Eoin Colfer: Artemis Fowl

  • "Artemis Fowl" hat mir insgesamt gut gefallen. Dies lag allerdings nicht unbedingt an dem titelgebenden Protagonisten; Artemis ist ein zwölfjähriges Genie, das bereit ist, sehr viel zu tun und zu opfern, um sein Ziel zu erreichen. Oft scheint es, als sei er skrupellos und obwohl er gelegentlich menschliche, emotionale Rührungen zeigt und der Autor verdeutlicht, dass mehr hinter dem Charakter steckt, als man denken könnte, konnte ich keine richtige Verbindung zu ihm aufbauen. Das mag gewollt sein, da auch in der Handlung selbst deutlich wird, dass die anderen Figuren Probleme haben, ihn zu durchschauen, doch bei mir hat es letztlich dafür gesorgt, dass ich mehr mit anderen Charakteren - wie Holly und Root - mitleben konnte und dadurch ihre Perspektiven spannender fand. Trotzdem hat Colfer mit Fowl eine komplexe Figur geschaffen und ich bin gespannt, wie er sich in den nächsten Bänden weiter entwickeln wird. Es gibt keine schwarz/weiß-Zeichnung, was definitiv ein Plus ist, und man stellt oft in Frage, was nun richtig oder falsch ist.
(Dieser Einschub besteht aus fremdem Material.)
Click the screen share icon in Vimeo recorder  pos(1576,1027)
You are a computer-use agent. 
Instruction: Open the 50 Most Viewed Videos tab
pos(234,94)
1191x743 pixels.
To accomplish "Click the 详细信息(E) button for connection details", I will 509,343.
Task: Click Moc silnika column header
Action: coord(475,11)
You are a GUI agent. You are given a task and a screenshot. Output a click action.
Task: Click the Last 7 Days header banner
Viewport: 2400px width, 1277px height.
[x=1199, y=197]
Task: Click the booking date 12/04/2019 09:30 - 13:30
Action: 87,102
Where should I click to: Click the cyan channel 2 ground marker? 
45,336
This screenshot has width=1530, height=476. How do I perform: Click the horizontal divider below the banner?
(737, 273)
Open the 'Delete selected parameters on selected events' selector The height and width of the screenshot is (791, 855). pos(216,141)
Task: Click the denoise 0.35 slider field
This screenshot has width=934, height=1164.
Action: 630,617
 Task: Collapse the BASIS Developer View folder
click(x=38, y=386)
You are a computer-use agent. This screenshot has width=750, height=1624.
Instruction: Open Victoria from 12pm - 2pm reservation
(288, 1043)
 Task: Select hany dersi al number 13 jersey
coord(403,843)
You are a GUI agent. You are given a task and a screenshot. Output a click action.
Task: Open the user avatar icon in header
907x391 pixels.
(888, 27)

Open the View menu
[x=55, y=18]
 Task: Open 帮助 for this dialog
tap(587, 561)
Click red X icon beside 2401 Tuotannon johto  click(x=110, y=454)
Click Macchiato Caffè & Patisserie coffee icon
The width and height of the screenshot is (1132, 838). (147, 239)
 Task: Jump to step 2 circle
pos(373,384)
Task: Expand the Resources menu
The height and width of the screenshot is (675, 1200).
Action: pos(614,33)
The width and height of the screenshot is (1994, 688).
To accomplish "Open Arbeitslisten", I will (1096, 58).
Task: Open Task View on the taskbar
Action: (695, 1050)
    Die Handlung selbst war fesselnd, sodass man das Buch schnell gelesen hat, und der Plan, den der Protagonist sich ausgedacht hat, ist definitiv genial. Als Leser war ich nie ganz sicher, ob ich mir jetzt wünschen sollte, dass alles schief geht oder dass alles klappt, also hat der Autor die verschiedenen Sichtweisen und auch das 'Dilemma' gut dargestellt. Besonders gerne mochte ich aber, dass die nicht-menschlichen Wesen in vielen Aspekten so ganz anders waren, als man es erwartet hätte. Wie bereits erwähnt fand ich diese Figuren sehr interessant und ich hoffe, dass sie auch in der Fortsetzung wieder eine Rolle spielen werden.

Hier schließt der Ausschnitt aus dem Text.